We implement IDaTPA on Prophet (Fig. 9 shows Prophet’s Module Chart), which is built on SUIF/MACHSUIF [55]. At the intermediate representation(IR) of SUIF, we complete the compiler’s analysis. SUIF-IR produces the profiling information in the form of annotation by profiler of Prophet. The Prophet profiler interprets and executes information, including dynamic instruction number, prediction of control flow path, and prediction of data values. The Prophet’s simulator can simulate \(1\sim 64\) pipelined mips-based R3000 processing elements (PE) and IDaTPA is performed on 4 PEs or 8 PEs. Every PE issues 4 instructions orderly per cycle, and fetches instructions and executes them from one thread. Every PE has a private multiversioned L1 cache with latency of 2 cycles. Multiversioned L1 caches are used to perform cache communication and buffer speculative results of PEs. With a snoopy bus, 8 PEs share one write-back L2 cache. Table 7 shows the simulator’s parameter configuration.

The benchmarks that IDaTPA evaluates include Olden [56] and SPEC2020 [51]. As one popular benchmark to study irregular programs, SPEC2020 and Olden benchmarks deal with complex control flows, irregular data and pointer-intensive structures. The benchmarks comprise of dynamic structures, e.g., lists, DAGs, and trees et al, which are all hard to be parallelized with conventional approaches.

Table 7 Configuration of prophet simulation (per PE)

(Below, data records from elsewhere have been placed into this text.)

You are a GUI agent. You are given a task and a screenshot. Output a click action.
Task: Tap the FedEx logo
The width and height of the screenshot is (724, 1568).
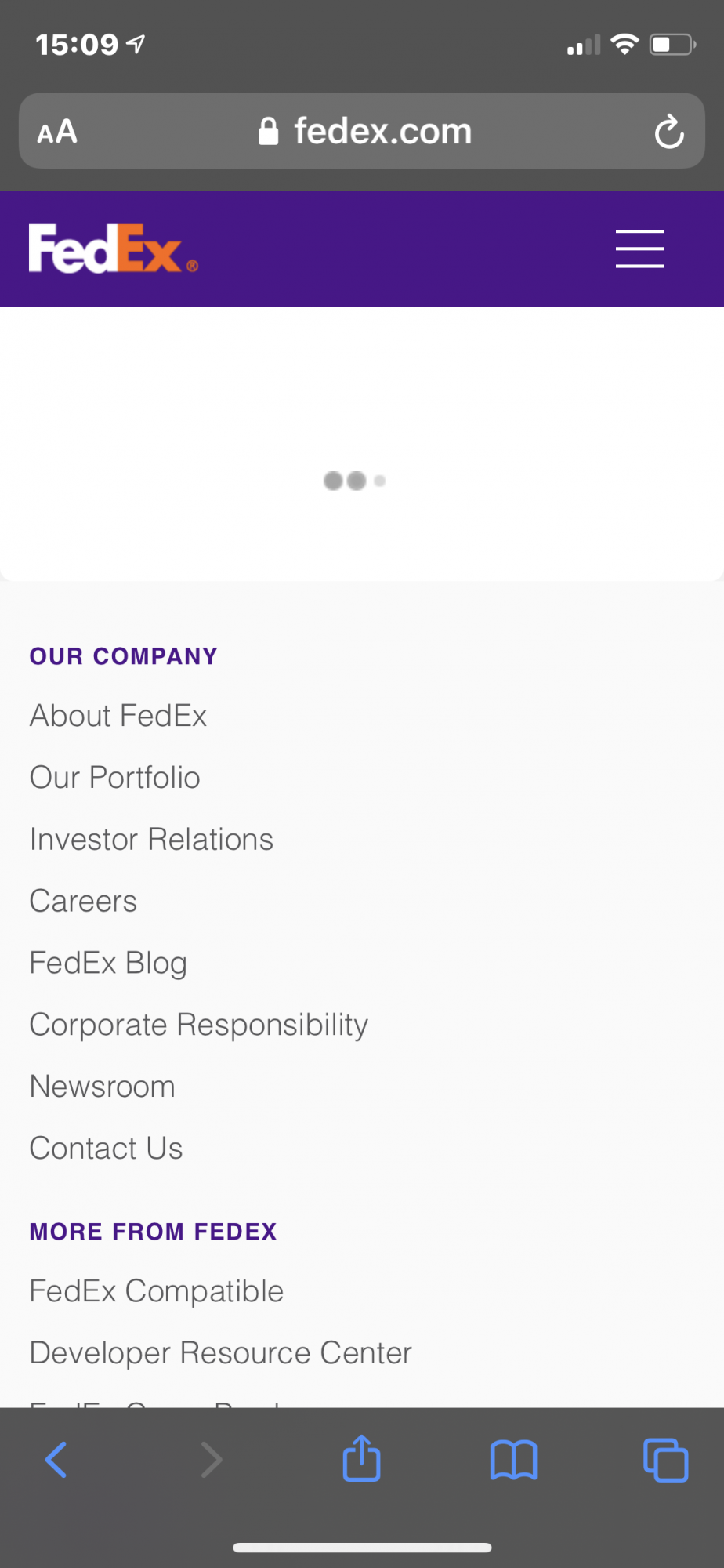point(113,249)
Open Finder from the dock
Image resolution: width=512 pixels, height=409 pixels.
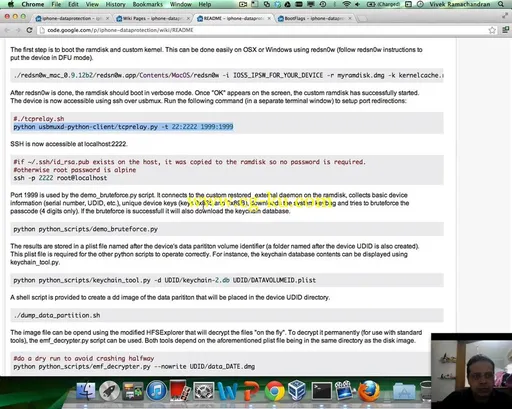[x=86, y=390]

IDaTPA validates its results with the method of leave-one-out cross-validation. In the method, the program to be partitioned is first of all moved from training set, and based on the left programs a prediction model is built. There is an advantage that the built prediction model never sees the programs to be partitioned before. By applying the prediction model, the left programs’ partition scheme is built. Every program is performed similarly in turn. To solve memory dependence, the paper uses multi-version caches, and a register file to solve register data dependence.

Fig. 9
figure 9

Module chart of prophet

6.2 Results and analysis of experiment

This section focuses on the benefits of IDaTPA firstly and reports its performance on a platform with 4-core. Furthermore, we analyze what type of heuristic is important to every program. Next, we evaluate the approximation of KNN model. Finally, in order to verify the portability of IDaTPA, we reimplement our approach on 8-core platform and deliver a stable performance improvement. In experimental section, HR-based thread partitioning approach [33] and IDaTPA are respectively implemented on Olden and SPEC2020 benchmarks.

6.2.1 Speedup comparison

The experimental results presented in Fig. 10 present overall performance enhancements while using Olden benchmarks with HR-based approach and ANN-based approach [57], and IDaTPA respectively. Seen from Fig. 10, all programs obtain higher speedup improvements in different percentages with IDaTPA, especially health and perimeter have obtained high performance improvement. For further analysis, we make a definition of increasing rate (rate_inc) as:

$$\begin{aligned} rate\_inc=\frac{improved\_speedup-heuristic\_speedup}{heuristic\_speedup}. \end{aligned}$$
(11)

Seen from the rightmost column of Table 8’, the rate_inc changes from 1.01% to 15.89%. Compared to the HR-based approach, these experimental results show that IDaTPA can exploit more parallelism of speculation and yield a better performance enhancement for all Olden benchmarks.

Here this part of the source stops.